0.078: lions and tigers and bears!
Driving in to work today, I heard a news report about the Hollywood Grizzly Bear that killed his trainer yesterday.
When I got to the office, I listened to Joe field questions during EMC's earnings call (19 consecutive quarters of double-digit year-over-year revenue growth). Several of the participating financial analysts inquired about the potential impact that the newly-delivered virtual provisioning for Symmetrix might have on future capacity demands. From the tone of the questions, you could easily imagine a pride of lions circling their prey.
And sure enough, by noon Beth Pariseau had her coverage posted on SearchStorage, under the headline EMC's Tucci: Thin provisioning mandatory but overrated.
Shortly after the earnings call, a colleague forwarded me the link to a Byte and Switch article by Mary Jander entitled Your Storage Arrays May Be Dangerous. In this article, Mary decries that people need to "rethink the environmental impact of storage gear," because the EPA has reported that electricity use for storage is growing faster than the energy used for the data center overall. Not surprisingly, the EPA called for "storage virtualization, data deduplication, storage tiering, and movement of archival data to storage devices that can be powered down when not in use" as strategies for avoiding environmental damage if not disaster.
In fulfilling my promise to get back to blogging about technology, I thought I'd invest today's post to provide a slightly less sensationalist perspective on thin provisioning, storage capacity and energy efficiency.
And all I have to say about the bear is: remember, these are wild animals, and they're driven by instinct and not logic or trust.
Any resemblance between wild animals and industry experts is purely coincidental!
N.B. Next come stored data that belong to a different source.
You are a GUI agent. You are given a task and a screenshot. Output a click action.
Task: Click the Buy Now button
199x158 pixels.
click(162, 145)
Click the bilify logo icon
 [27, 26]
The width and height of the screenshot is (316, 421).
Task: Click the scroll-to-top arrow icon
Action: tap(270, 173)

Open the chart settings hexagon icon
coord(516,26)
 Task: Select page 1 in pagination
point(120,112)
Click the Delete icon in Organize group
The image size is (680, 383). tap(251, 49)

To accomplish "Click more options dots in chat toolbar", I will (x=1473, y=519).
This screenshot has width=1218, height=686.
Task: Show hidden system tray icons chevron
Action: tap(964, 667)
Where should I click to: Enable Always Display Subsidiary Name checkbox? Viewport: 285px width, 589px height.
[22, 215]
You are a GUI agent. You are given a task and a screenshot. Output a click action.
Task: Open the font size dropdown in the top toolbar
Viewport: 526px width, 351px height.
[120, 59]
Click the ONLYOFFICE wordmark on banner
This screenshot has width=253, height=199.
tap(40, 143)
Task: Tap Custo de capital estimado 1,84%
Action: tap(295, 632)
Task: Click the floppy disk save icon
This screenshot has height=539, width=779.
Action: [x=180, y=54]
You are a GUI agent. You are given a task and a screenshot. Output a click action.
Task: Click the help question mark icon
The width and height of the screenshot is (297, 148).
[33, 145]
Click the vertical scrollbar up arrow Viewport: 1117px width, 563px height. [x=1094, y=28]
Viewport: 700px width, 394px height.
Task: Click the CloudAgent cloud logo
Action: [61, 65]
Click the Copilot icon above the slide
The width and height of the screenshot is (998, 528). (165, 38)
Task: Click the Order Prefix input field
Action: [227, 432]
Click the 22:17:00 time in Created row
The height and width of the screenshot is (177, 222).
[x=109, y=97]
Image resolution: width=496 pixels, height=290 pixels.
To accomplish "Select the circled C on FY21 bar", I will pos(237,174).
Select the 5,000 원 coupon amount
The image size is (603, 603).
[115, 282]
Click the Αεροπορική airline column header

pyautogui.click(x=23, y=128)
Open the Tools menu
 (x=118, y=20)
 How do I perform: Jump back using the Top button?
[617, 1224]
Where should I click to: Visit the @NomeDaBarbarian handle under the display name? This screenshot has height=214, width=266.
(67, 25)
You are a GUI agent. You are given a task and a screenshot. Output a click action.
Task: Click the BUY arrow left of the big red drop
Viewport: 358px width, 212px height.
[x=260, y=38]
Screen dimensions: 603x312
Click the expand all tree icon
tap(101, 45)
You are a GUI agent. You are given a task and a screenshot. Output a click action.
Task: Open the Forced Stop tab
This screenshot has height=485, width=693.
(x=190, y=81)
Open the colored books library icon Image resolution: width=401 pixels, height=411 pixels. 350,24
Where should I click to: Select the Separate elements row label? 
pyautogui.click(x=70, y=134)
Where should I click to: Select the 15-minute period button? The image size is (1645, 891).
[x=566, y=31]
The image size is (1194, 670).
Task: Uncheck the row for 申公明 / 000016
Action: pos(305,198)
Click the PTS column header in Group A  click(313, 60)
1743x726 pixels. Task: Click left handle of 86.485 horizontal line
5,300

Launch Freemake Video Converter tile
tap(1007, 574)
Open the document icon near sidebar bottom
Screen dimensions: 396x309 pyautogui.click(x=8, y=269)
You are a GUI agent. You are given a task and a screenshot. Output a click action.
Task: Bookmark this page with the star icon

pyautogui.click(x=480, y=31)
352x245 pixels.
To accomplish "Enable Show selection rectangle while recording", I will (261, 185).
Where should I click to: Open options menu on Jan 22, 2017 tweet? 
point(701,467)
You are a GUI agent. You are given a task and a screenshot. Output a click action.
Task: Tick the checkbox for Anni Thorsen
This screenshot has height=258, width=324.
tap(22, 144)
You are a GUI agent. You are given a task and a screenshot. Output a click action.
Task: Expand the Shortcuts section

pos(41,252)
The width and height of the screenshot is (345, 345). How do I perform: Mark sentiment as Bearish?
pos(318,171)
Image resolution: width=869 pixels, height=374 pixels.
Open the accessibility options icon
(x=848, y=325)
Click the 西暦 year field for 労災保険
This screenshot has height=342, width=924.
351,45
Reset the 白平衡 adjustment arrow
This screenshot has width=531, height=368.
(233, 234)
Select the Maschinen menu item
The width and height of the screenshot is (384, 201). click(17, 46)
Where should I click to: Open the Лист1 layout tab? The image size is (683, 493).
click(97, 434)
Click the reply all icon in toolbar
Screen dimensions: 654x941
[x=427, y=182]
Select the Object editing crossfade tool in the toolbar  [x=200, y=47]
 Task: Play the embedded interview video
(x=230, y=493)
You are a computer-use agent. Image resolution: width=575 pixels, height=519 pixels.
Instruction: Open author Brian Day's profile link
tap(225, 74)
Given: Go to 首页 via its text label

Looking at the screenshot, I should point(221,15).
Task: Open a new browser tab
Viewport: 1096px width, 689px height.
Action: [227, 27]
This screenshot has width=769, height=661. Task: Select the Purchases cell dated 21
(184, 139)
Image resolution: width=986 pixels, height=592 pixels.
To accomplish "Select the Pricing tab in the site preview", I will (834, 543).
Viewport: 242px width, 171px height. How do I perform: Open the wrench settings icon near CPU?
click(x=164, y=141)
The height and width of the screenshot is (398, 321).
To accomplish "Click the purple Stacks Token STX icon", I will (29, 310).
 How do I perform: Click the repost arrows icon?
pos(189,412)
dangerous storage? i think not.
Quoting from Mary's article:
The EPA reported in August 2007 that storage devices accounted for just 5 percent of the total data center electricity used in 2006. But storage gear was estimated to have the highest compound annual growth rate in electricity use from 2000 through 2006 -- 20 percent, compared to the overall CAGR of 14 for electrical use by all data center end-components in the same period.
To imply that storage is the root of all data center energy problems overlooks the fact that storage is possibly the most efficient component in the data center for the job it does. In fact, in today's Digital Universe, where the amount of digital information that is being stored is growing at a compound annual growth rate of almost 60%, an energy CAGR of only 20% is truly remarkable.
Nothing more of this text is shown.